Some studies from Stanford University (https://www.lescienze.it/news/2023/08/30/news/paralizzato_dispositivi_lettura_cervello_parlare-13239619/) have shown that the ability to decode imagined speech is similar to the speed of natural conversation and exceeds that of average smartphone typing.
Unlike AlterEgo, high-performance BCIs require invasive surgery. Until this "small" problem is resolved, BCIs will remain confined to extreme medical cases: quadriplegics, patients with ALS, or in any case situations not curable with normal medicine. Difficult, but not impossible, that a healthy person decides to have a chip implanted in their brain to improve their work productivity.
Unfortunately, or perhaps it would be better to say "fortunately", our skull was designed to protect the brain from external damage, and any surgery carries significant risks of infection, rejection, and neurological damage.
It is also true that non-invasive BCIs exist, although at the moment they do not have the same "performance" compared to an invasive intervention.
And When Will We Become Machines?
Once we understand that current input mechanisms are poor performers, and that technology through massive marketing campaigns could make it seem natural for us to accept invasive or non-invasive BCIs, we must start asking ourselves what the pros and cons of these technologies are.
From a certain point of view, it is scary, also because slowness has always been a protection against potential disasters: what will happen if we no longer have this barrier? We are creating Thanos' gauntlet and putting it in anyone's hands.
We must question all the "involuntary" thoughts that could be intercepted by these devices: are we sure we want to open the door to our mind? How many times have you thought something embarrassing and didn't say it out loud? And what if a device were able to intercept these thoughts? Probably almost all of us would go to prison for some thought crime.
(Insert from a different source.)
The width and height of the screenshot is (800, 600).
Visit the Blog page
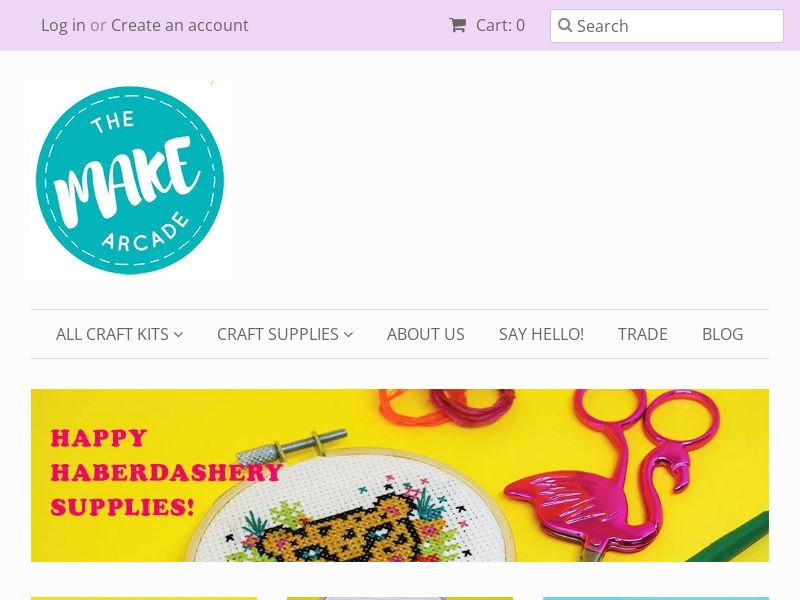722,334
Think of all the moments of hatred in which you would have killed your boss by throwing him out the window, or a possible automaton connected to your thought: how dystopian would our future be?
And let's talk about hacking: it would be enough to manipulate a thought to create enormous damage.
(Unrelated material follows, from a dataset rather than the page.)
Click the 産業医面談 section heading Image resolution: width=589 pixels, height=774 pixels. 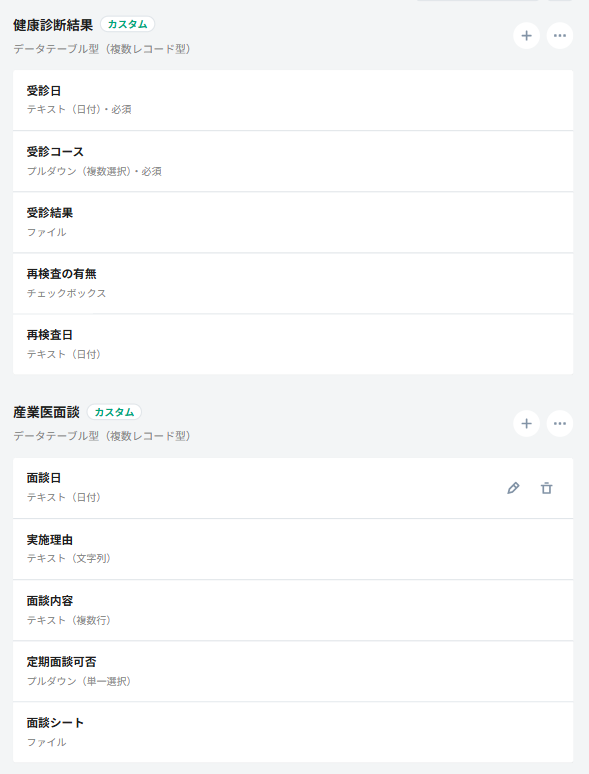(46, 412)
With great power comes great responsibility
Is Transhumanism Our Future?
For those who support BCIs, the most heard mantra is: "If you can't beat them, join them".
In a world where machines, little by little, will become smarter and faster than us, it is useless to try to compete: we must merge our mind with theirs. The Borg Queen would be proud of us.
Increasing the volume of data from us to machines allows us to have increasingly faster and efficient interactions and this "should" improve our lives.
We Are in Full Evolutionary Refactoring
Are we ready to leave the "noise" to embrace the "signal"?
The right to slowness, to reflection, to taking time to think, is something that millions of years of evolution have given us to protect us from errors. What we see as a limit could actually be our lifeline.
In twenty years, when our children ask us why we still type on the keyboard instead of thinking directly at the computer, what will we answer?
Are we cavemen who learned to play with sand or are we aware people who understood that moving at the speed of thought can create more damage than opportunity?
The future is not inevitable. The future is a sum of choices we make every day. We can choose which type of interface to use to connect with an apparatus we have built, but every time we make these choices we make a decision that defines us.
The voice interface is technologically limited, but it represents a fundamental compromise: maintaining a distance between us and what we have created.
New interfaces promise to eliminate this filter, painting it as a limit, but perhaps it is precisely the limit that protects us and avoids the loss of human contact.
Clean code has taught us that the best refactoring is the one that helps us better understand what we do, not the one that makes us accelerate at the cost of comprehensibility. It is what helps us not to make mistakes, not what makes us do more things in less time.
Slowness, imperfection, and errors are a symbol of humanity, an aspect we must preserve and should never want to optimize.